WHAT YOU NEED TO DO
Once you reach the line containing "Where should I click to: Click the user" in the entries below, write out that line and each one after it down to the line containing "You are a computer-use agent. The", exactly and with nothing added.

Source data:
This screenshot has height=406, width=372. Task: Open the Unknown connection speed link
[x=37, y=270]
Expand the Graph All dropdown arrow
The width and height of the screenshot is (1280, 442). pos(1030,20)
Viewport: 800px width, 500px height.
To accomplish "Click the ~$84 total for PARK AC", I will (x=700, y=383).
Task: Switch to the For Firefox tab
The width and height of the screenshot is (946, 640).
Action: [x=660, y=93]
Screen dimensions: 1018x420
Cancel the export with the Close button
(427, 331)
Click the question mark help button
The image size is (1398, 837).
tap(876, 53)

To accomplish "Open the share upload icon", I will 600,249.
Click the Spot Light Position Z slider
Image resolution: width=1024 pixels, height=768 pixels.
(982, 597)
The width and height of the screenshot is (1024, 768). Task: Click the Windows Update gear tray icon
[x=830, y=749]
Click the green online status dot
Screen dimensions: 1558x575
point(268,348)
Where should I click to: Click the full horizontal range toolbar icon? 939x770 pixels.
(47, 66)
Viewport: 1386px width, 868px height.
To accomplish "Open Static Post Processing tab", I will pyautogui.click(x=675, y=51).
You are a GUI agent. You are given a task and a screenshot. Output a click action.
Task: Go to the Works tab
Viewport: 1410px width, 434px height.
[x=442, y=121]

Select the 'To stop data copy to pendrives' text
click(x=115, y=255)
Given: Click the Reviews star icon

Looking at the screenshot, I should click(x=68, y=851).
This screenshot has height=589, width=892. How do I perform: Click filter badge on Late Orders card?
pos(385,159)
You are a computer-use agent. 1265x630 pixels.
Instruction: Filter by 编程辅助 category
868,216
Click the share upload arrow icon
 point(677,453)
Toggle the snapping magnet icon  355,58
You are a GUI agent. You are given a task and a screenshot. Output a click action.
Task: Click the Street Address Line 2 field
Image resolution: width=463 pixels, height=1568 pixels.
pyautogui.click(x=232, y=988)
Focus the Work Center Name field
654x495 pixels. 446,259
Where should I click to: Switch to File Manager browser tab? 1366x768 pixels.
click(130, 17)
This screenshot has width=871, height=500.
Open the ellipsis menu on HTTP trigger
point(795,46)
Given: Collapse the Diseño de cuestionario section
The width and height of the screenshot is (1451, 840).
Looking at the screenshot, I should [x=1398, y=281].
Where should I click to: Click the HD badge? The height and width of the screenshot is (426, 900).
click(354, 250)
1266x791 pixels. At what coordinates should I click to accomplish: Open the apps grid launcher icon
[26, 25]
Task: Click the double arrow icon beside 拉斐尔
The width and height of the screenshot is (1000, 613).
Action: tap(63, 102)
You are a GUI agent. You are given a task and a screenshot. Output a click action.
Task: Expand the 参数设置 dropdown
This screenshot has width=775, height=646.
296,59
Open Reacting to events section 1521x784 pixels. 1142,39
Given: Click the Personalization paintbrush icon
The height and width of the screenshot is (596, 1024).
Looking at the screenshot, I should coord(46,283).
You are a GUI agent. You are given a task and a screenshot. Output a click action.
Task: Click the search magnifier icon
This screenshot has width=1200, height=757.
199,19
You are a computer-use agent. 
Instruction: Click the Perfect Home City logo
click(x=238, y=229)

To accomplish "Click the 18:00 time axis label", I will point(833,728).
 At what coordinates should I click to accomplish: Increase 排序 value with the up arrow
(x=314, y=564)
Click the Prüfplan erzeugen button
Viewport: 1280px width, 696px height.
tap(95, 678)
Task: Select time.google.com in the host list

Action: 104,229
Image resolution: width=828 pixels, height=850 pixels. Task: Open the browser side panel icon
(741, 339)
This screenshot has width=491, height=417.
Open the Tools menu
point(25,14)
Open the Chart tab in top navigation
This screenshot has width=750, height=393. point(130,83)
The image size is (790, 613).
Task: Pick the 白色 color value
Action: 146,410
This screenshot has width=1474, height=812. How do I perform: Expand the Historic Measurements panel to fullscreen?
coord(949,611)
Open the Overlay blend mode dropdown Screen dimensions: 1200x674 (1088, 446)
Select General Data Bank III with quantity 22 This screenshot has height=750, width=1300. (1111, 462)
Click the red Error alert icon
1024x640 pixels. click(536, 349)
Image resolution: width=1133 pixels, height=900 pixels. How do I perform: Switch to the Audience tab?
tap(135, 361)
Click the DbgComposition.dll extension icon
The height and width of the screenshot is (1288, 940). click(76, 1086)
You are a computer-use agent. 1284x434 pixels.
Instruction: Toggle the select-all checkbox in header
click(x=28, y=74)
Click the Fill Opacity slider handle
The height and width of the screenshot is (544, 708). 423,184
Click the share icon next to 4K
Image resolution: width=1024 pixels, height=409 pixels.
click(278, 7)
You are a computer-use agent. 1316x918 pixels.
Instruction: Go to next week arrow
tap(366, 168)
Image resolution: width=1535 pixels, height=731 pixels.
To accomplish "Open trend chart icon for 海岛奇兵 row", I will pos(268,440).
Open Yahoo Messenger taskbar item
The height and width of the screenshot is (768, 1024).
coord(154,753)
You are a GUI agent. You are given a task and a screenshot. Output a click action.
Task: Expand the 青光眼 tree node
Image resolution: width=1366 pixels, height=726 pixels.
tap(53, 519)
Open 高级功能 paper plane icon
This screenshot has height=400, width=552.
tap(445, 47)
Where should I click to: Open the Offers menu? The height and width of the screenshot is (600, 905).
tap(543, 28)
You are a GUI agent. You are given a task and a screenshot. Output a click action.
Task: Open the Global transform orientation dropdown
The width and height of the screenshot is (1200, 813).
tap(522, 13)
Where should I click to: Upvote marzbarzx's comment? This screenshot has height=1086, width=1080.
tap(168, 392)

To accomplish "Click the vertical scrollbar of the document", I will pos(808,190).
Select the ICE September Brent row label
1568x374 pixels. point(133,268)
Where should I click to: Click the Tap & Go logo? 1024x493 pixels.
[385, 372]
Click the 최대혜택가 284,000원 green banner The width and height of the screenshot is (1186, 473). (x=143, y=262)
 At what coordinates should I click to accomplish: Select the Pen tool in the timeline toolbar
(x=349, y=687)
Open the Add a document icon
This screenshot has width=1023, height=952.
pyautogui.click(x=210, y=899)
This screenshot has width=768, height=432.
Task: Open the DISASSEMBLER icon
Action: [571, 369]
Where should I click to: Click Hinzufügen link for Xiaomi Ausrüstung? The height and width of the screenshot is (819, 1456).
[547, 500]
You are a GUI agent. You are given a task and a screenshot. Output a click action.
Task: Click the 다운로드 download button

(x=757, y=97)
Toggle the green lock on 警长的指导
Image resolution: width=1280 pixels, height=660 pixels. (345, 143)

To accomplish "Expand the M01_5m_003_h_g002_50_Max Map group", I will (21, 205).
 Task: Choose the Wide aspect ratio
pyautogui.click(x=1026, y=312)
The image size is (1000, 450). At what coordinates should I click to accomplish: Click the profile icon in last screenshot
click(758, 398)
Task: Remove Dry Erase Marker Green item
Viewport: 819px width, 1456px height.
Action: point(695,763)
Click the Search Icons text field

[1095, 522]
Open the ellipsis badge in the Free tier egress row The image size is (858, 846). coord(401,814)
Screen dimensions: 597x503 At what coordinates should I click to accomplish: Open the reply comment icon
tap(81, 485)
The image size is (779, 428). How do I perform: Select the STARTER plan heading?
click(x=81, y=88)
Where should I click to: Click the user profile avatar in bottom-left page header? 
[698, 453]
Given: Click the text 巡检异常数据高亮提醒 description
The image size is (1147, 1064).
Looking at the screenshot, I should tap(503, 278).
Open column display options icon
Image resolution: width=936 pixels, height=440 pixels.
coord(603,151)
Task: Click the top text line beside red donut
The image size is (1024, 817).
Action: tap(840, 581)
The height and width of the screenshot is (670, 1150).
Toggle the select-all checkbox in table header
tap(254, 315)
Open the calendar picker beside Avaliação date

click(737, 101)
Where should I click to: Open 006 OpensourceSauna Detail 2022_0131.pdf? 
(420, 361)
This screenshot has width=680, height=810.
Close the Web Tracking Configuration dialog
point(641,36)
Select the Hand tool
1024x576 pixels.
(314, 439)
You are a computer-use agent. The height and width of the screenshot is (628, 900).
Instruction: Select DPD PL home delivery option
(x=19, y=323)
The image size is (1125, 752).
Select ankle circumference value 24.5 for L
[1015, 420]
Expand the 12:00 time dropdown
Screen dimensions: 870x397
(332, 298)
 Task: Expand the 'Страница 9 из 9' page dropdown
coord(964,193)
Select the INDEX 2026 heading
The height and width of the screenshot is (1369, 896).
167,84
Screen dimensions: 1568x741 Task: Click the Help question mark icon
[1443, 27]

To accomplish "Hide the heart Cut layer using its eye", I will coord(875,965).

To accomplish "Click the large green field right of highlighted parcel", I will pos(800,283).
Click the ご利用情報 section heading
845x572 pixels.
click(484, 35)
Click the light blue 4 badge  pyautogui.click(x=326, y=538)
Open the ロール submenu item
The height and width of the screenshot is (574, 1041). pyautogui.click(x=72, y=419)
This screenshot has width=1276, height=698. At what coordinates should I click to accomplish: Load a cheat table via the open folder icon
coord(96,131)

WRITTEN ANSWER
Where should I click to: Click the user profile avatar in bottom-left page header? 
[698, 453]
Given: Click the text 巡检异常数据高亮提醒 description
The image size is (1147, 1064).
Looking at the screenshot, I should tap(503, 278).
Open column display options icon
Image resolution: width=936 pixels, height=440 pixels.
coord(603,151)
Task: Click the top text line beside red donut
The image size is (1024, 817).
Action: tap(840, 581)
The height and width of the screenshot is (670, 1150).
Toggle the select-all checkbox in table header
tap(254, 315)
Open the calendar picker beside Avaliação date

click(737, 101)
Where should I click to: Open 006 OpensourceSauna Detail 2022_0131.pdf? 
(420, 361)
This screenshot has width=680, height=810.
Close the Web Tracking Configuration dialog
point(641,36)
Select the Hand tool
1024x576 pixels.
(314, 439)
You are a computer-use agent. The height and width of the screenshot is (628, 900).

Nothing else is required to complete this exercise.